I am extremely proud of (most) of my former colleagues for not advancing gun-control legislation in the Minnesota House.

Reasons?

1. My former colleagues know that raw gun control just does not work, evidenced by the fact that in almost every case where a mass shooting has occurred, the location was already governed by heavy gun restrictions or it was a “gun-free” zone.

2. My former colleagues know that by not wasting time on gun control proposals which will never pass, they will be able to address ideas that are truly effective, such as school funding for armed security officers, buzz-through security doors for visitors, and certain volunteer, trained teachers who secretly carry firearms.

3. My former colleagues realize, when they picture the mug shots of the carrot-top killer in the theater or the wild-eyed crazy of the recent mass shooting, that these people are not going to stop their evil plans just because someone passes an age restriction or a weapons ban law.

4. My former colleagues do not trust “Protect Minnesota” or certain liberals to define what “common-sense gun control” means. This is a broad and far reaching dangerous cliché. They prefer “common-sense public-safety measures” instead.

5. My former colleagues will not allow educators to rob the narrative with the new phrase “books not bullets,” which will do absolutely nothing to stop school shootings but rather tries to turn this into a general school funding and hiring debate.

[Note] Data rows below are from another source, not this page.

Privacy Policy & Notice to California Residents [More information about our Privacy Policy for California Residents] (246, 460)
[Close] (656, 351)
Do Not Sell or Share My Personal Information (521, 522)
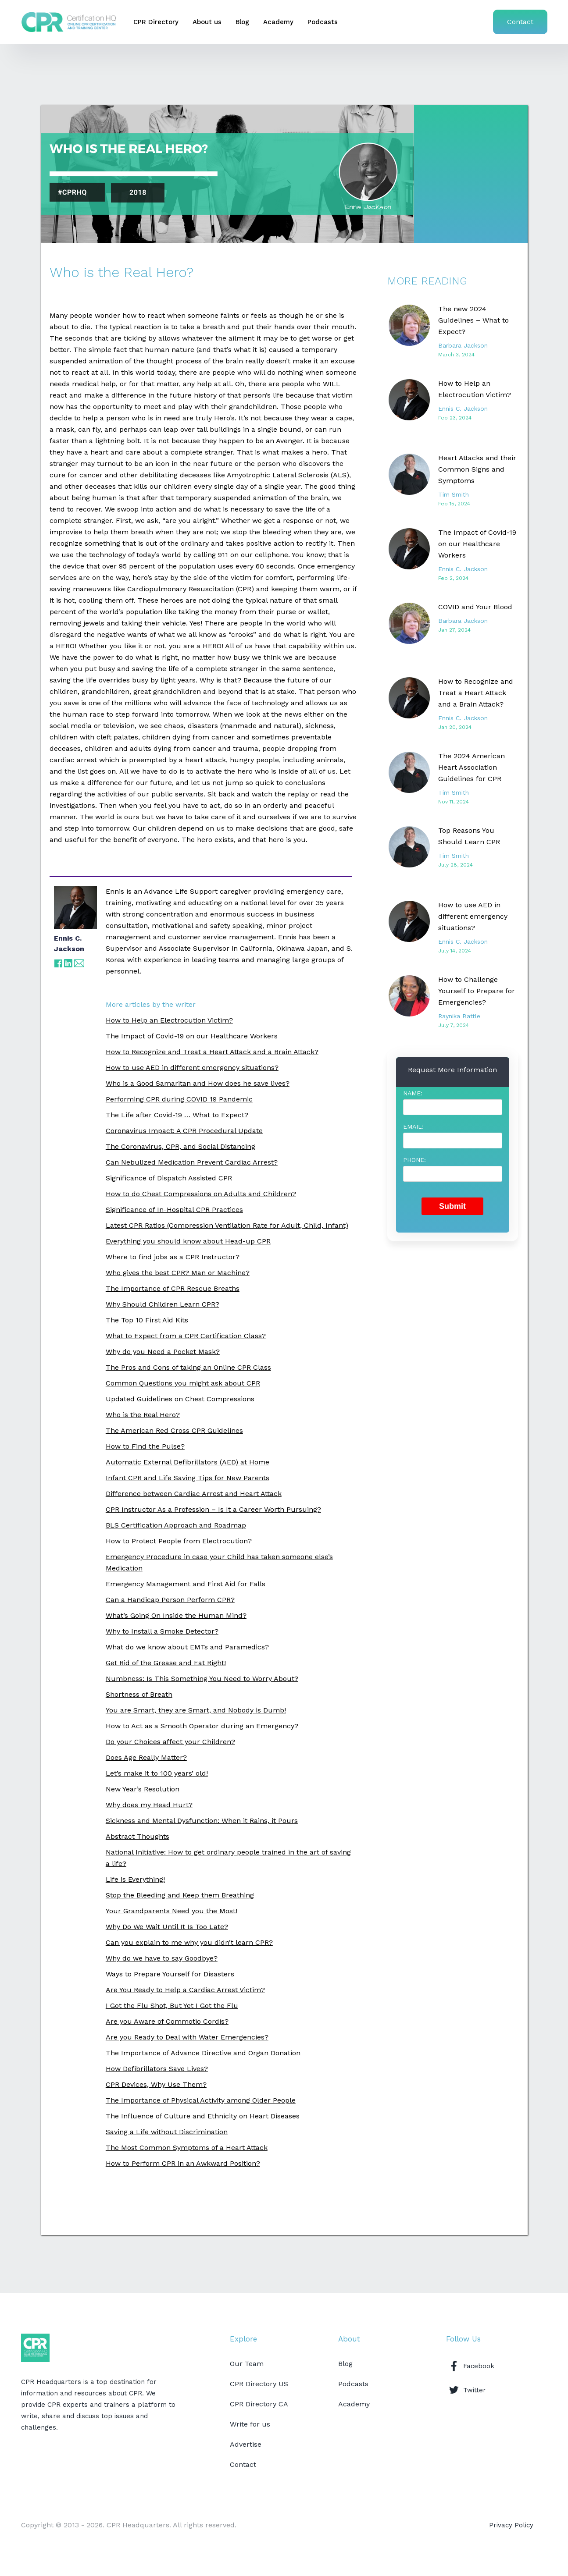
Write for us (250, 2424)
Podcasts (322, 22)
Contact (520, 22)
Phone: (414, 1159)
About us (207, 22)
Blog (242, 22)
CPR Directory (156, 22)
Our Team (247, 2363)
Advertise (245, 2444)
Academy (278, 22)
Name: (412, 1093)
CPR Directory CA (259, 2404)
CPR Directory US (259, 2384)
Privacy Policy (511, 2525)
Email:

6. My former colleagues realize that when some liberals use phrases like “we can’t turn our schools into fortresses” or “we can’t turn our schools into prisons,” they are putting their heads into the sand and ignoring the ideas that will really work.

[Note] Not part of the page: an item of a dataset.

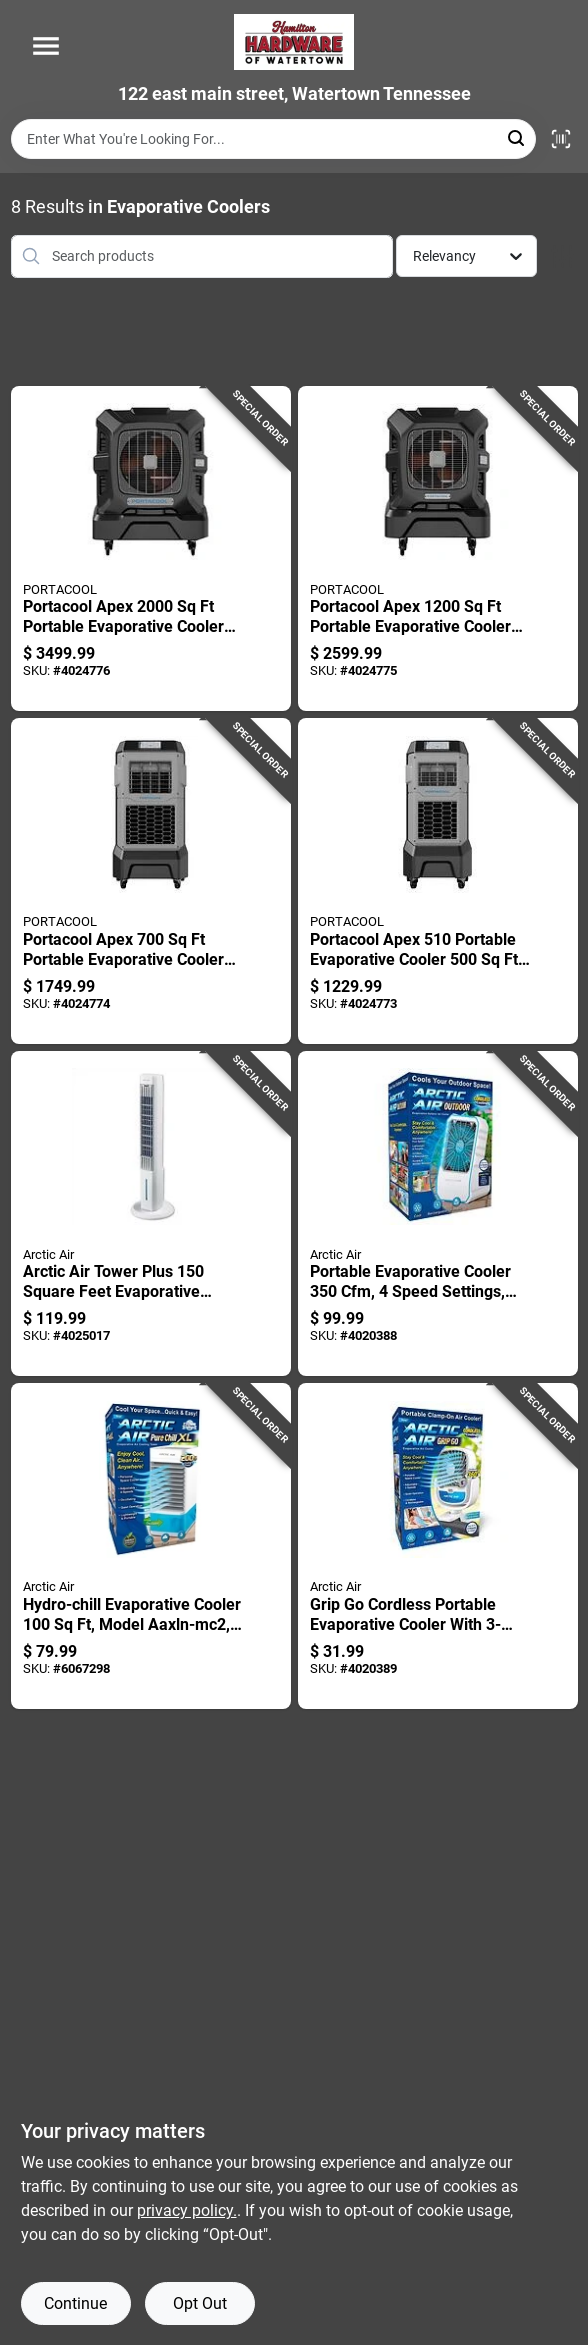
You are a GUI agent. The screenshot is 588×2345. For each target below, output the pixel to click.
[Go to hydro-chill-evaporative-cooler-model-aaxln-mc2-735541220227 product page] (151, 1546)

7. My former colleagues love the police and the job they do, but they know that even with an immediate response, most children will die before the police arrive and nothing will replace a good guy with a gun at the door. (Someone might ask: What about the recent tragedy in Florida, during which the school resource officer did not enter? I suppose it would be the same as if the school district refused to hire a resource officer at all, or if a counselor was not hired, or if the counselor was not able to weed out the mentally ill student before the tragedy, or if the buzzer did not work on the security door. There is no perfect system, but a person with a gun at the door is far more reliable than the other alternatives. The whole package should be introduced.)

8. Finally, in the last barrage of DFL-sponsored “gun control” that we defeated, my former colleagues and I personally saw the DFLers bury their heads in their cellphones texting and calling, more interested in the next election and organizing the anti-gunners to come to the meetings and marches than they were in actually working on anything called “common sense.”

 

Vernon Center Republican Tony Cornish is a former member of the Minnesota House.